Yudha mengalihkan pandangan, mana bisa dia menolak Wafa.

"Duduk, udah makan?" Gadis itu menyuruh Wafa untuk duduk di kursi makan dengan meja bulat bertaplak putih berlapis plastik sederhana itu.

Wafa menggeleng

"Boleh minta makan sekalian?" Tanyanya sambil tersenyum, senyum yang tak bisa diabaikan Yudha.

Gadis itu pun membuka tudung sajinya.

Hanya ada oseng pare dan satu ikan pindang, juga sambal dadak yang hanya tinggal sesendok.

"Tinggal begini, mau?"

"Maulah!" Kata Wafa tak malu-malu.

Yudha pun mengambilkan nasi dan membuat the hangat untuk mereka berdua sambil menunggu Wafa makan dengan lahap.

"Belakangan ini kamu ke mana aja?" Tanya Yudha

"Rasanya kenapa berubah ya?" Imbuh gadis itu sebelum Wafa menjawab.

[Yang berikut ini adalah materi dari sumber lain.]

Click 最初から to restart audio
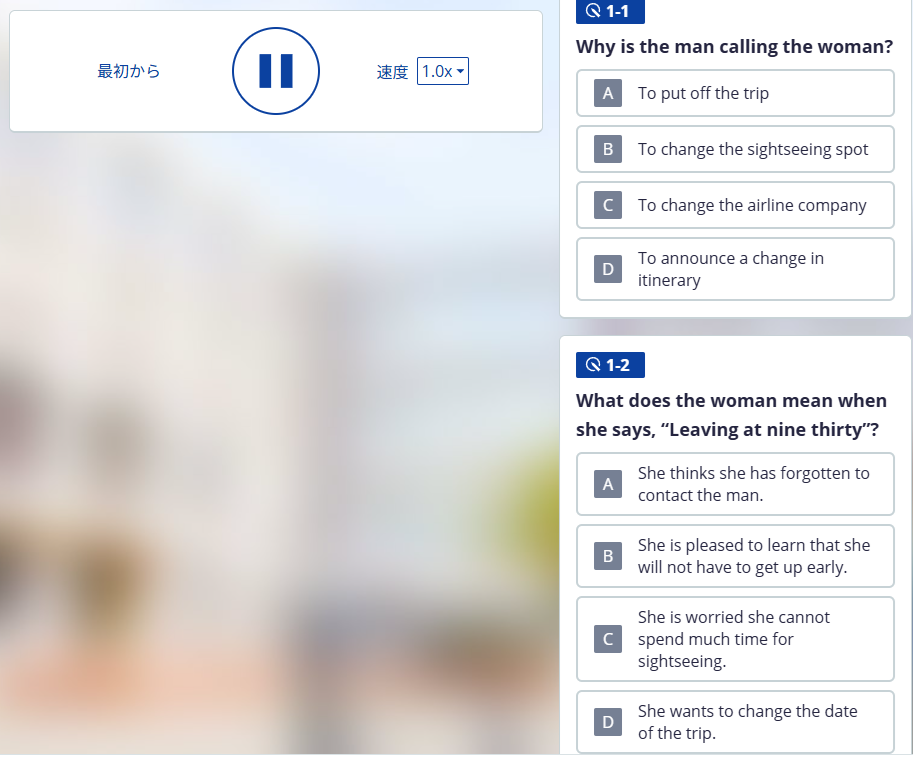The width and height of the screenshot is (913, 758). tap(129, 71)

"Banyak kerjaan, terus keluarga besarku juga sedang punya gawe, om aku kan mau menikahkan anak pertamanya, jadi semuanya heboh, aku juga ikutan sibuk bantu ini itu"

"Kapan nikahannya?" Tanya Yudha lagi

"Minggu depan"

Lalu keduanya kembali terdiam. Mereka tiba-tiba merasa punya jarak. Mereka diam bahkan ketika Wafa selesai makan dan mereka mencuci semua piring kotor.

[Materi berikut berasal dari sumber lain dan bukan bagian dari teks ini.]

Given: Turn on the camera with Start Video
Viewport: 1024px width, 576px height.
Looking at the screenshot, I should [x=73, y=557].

"Mau pulang sekarang?" Yudha sebenarnya masih ingin berlama-lama dengan kekasihnya, tapi dia tak ingin memasang harapan terlalu tinggi.

"Keluar bentar yuk, cari angin" Wafa tentu saja paham, dia sebenarnya juga merasakan kerenggangan dalam hubungan mereka akhir-akhir ini dan penyebabnya adalah dia sendiri.

Setelah pamit, mereka pun pergi berboncengan, awalnya hanya diam, tapi lama-lama tak tahan juga, berawal mengomentari lampu sampai membicarakan hal-hal yang mereka lewatkan selama beberapa pekan.

"Terakhir aku ninggalin solo , belum ada cofeeshop sepertinya" Kata Wafa sambil memandangi lalu lalang pengendara di balik jendela cofeeshop bergaya retro itu.

Yudha memandangi sekitarnya, kebanyakan anak muda dengan ootd hits, sementara dia hanya pakai cardigan seadanya saja, bahkan tanpa make up.

"Aku ngerasa saltum" Ujar Yudha setelah meneguk hazzelnut cofeenya yang creamernya tertinggal di ujung bibirnya, sampai Wafa mengambil tissue dan mengelapnya lembut sambil terkekeh membuat Yudha cekikikan juga.

"Yang penting kan bayar" Ujar Yudha menepis ketidak percaya dirian Yudha.

"Kamu malu nggak?"

"Kenapa malu, emang mau nunjukin ke siapa?"

"Ya siapa tahu"

"Emang kamu malu? Aku juga nggak ootd"

"Yang penting kan bayarin!" Kata Yudha membalas dan mereka berdua tertawa kecil.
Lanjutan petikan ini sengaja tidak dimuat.